### What this task involves
Give back every record below word for word, with the pictures omitted.

### Exercise material
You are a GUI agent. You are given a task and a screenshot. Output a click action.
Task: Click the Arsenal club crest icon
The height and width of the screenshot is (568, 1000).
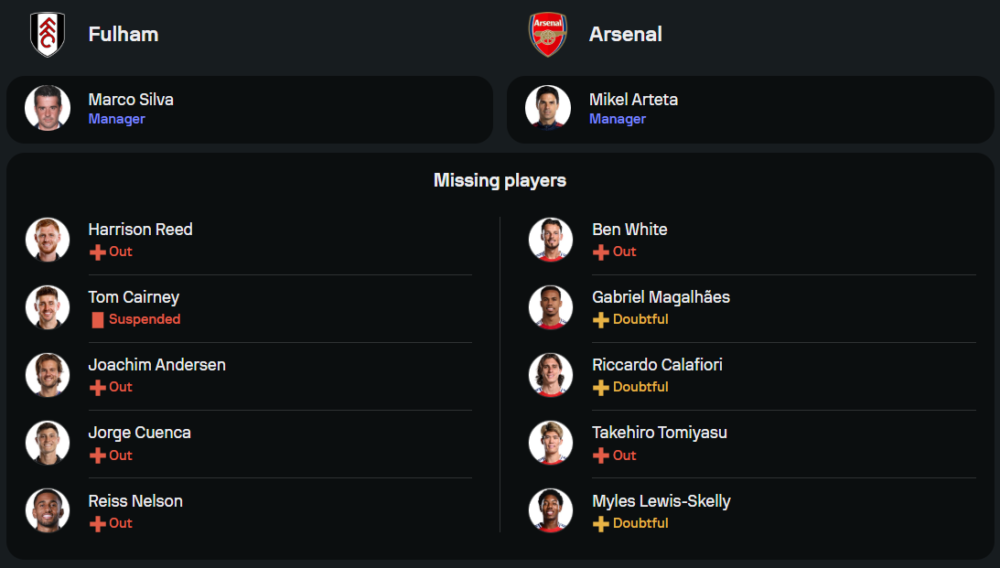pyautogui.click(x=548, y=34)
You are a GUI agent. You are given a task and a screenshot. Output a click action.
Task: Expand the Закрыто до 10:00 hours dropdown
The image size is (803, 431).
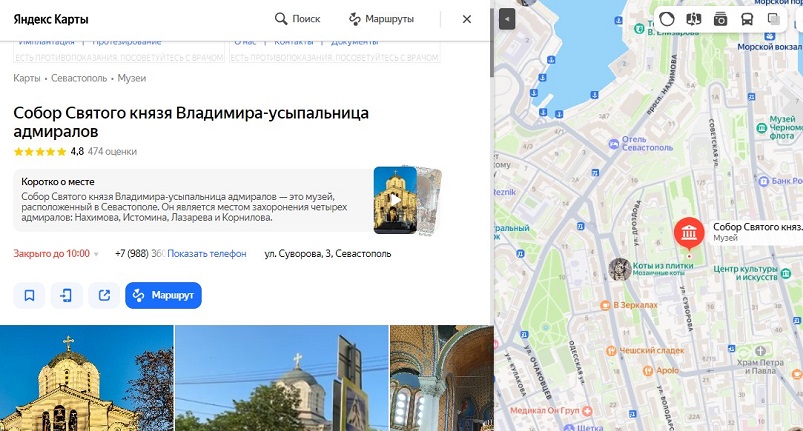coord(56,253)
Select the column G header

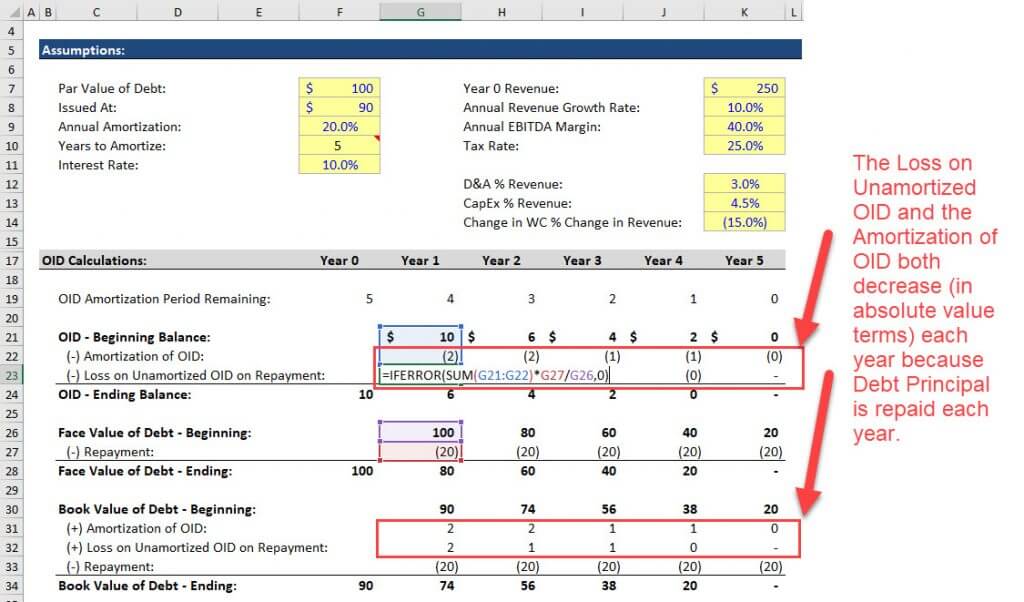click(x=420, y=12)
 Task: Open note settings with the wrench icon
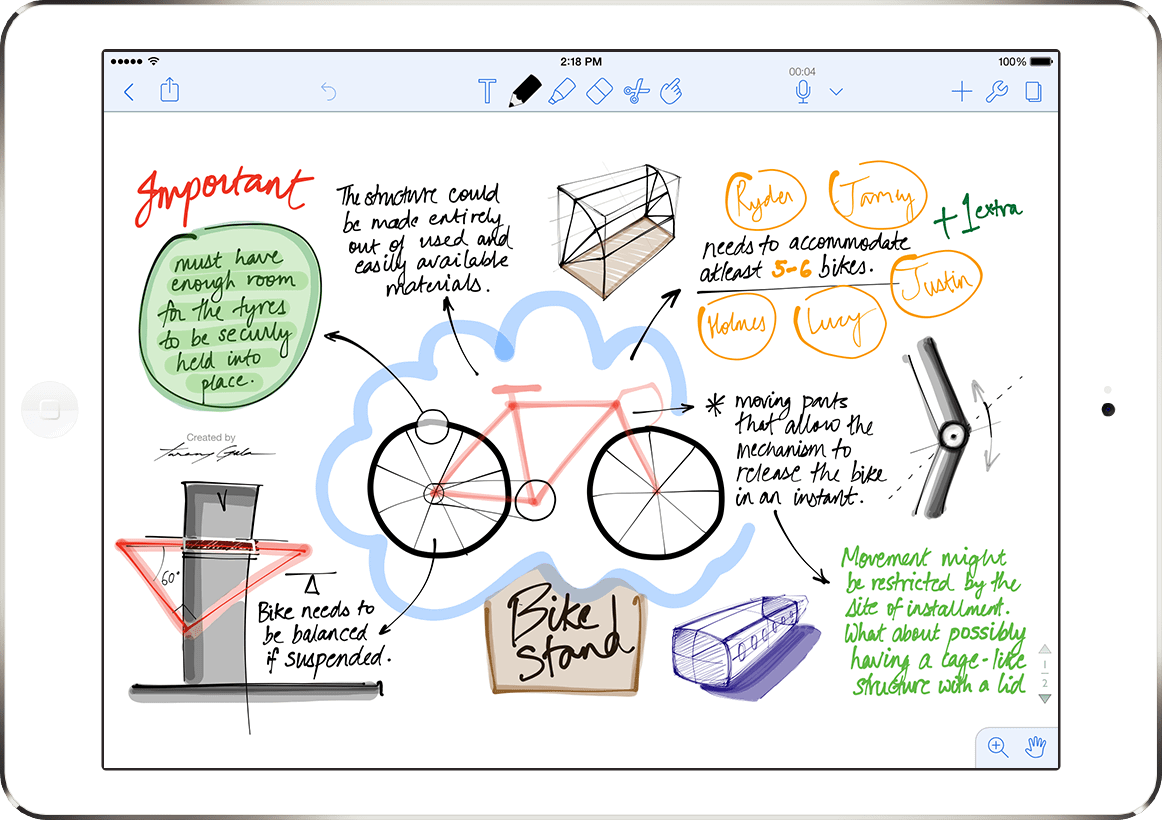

### Completed exercise
You are a GUI agent. You are given a task and a screenshot. Output a click action.
Task: Click the Arsenal club crest icon
The height and width of the screenshot is (568, 1000).
pyautogui.click(x=548, y=34)
You are a GUI agent. You are given a task and a screenshot. Output a click action.
Task: Expand the Закрыто до 10:00 hours dropdown
The image size is (803, 431).
coord(56,253)
Select the column G header

click(x=420, y=12)
 Task: Open note settings with the wrench icon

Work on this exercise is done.